Begin

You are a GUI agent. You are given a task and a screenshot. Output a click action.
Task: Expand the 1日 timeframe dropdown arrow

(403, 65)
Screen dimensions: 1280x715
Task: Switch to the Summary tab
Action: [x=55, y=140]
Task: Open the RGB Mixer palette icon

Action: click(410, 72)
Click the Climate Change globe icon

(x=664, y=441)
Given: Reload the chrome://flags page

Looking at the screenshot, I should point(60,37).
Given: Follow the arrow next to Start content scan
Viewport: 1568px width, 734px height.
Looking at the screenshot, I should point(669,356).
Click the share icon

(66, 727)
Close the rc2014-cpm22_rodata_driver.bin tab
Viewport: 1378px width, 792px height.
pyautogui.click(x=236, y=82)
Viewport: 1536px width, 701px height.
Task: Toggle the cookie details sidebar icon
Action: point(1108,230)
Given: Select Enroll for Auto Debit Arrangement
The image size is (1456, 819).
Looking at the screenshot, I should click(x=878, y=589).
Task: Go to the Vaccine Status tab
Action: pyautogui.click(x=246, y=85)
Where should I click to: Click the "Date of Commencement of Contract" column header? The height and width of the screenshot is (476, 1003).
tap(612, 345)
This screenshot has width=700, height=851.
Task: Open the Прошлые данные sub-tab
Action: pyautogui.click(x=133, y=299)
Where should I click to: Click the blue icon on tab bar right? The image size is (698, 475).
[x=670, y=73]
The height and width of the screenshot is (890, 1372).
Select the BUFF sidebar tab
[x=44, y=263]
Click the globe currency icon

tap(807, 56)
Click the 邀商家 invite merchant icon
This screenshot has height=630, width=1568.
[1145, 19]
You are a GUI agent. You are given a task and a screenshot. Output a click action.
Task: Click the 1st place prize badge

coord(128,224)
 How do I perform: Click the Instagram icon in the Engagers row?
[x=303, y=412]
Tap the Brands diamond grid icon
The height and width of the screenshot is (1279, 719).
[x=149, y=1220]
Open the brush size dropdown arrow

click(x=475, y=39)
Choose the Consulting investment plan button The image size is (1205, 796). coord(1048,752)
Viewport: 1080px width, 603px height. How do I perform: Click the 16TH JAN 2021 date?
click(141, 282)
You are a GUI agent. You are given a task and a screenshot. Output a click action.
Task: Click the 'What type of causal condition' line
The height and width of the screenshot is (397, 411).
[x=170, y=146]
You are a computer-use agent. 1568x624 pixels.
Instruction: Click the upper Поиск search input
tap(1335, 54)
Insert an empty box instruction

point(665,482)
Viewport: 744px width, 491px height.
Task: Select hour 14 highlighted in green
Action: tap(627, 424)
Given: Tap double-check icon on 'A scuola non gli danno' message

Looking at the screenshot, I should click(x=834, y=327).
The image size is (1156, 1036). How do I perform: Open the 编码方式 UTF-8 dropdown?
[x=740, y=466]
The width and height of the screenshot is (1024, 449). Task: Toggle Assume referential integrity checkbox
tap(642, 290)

End

§ **WHAT THE EXERCISE ASKS**:
Set down everything from the start of the items down to the line containing "Action: pyautogui.click(x=246, y=85)", reproducing each line with no changes.

§ **RESPONSE TO THE EXERCISE**:
You are a GUI agent. You are given a task and a screenshot. Output a click action.
Task: Expand the 1日 timeframe dropdown arrow

(403, 65)
Screen dimensions: 1280x715
Task: Switch to the Summary tab
Action: [x=55, y=140]
Task: Open the RGB Mixer palette icon

Action: click(410, 72)
Click the Climate Change globe icon

(x=664, y=441)
Given: Reload the chrome://flags page

Looking at the screenshot, I should point(60,37).
Given: Follow the arrow next to Start content scan
Viewport: 1568px width, 734px height.
Looking at the screenshot, I should point(669,356).
Click the share icon

(66, 727)
Close the rc2014-cpm22_rodata_driver.bin tab
Viewport: 1378px width, 792px height.
pyautogui.click(x=236, y=82)
Viewport: 1536px width, 701px height.
Task: Toggle the cookie details sidebar icon
Action: point(1108,230)
Given: Select Enroll for Auto Debit Arrangement
The image size is (1456, 819).
Looking at the screenshot, I should click(x=878, y=589).
Task: Go to the Vaccine Status tab
Action: pyautogui.click(x=246, y=85)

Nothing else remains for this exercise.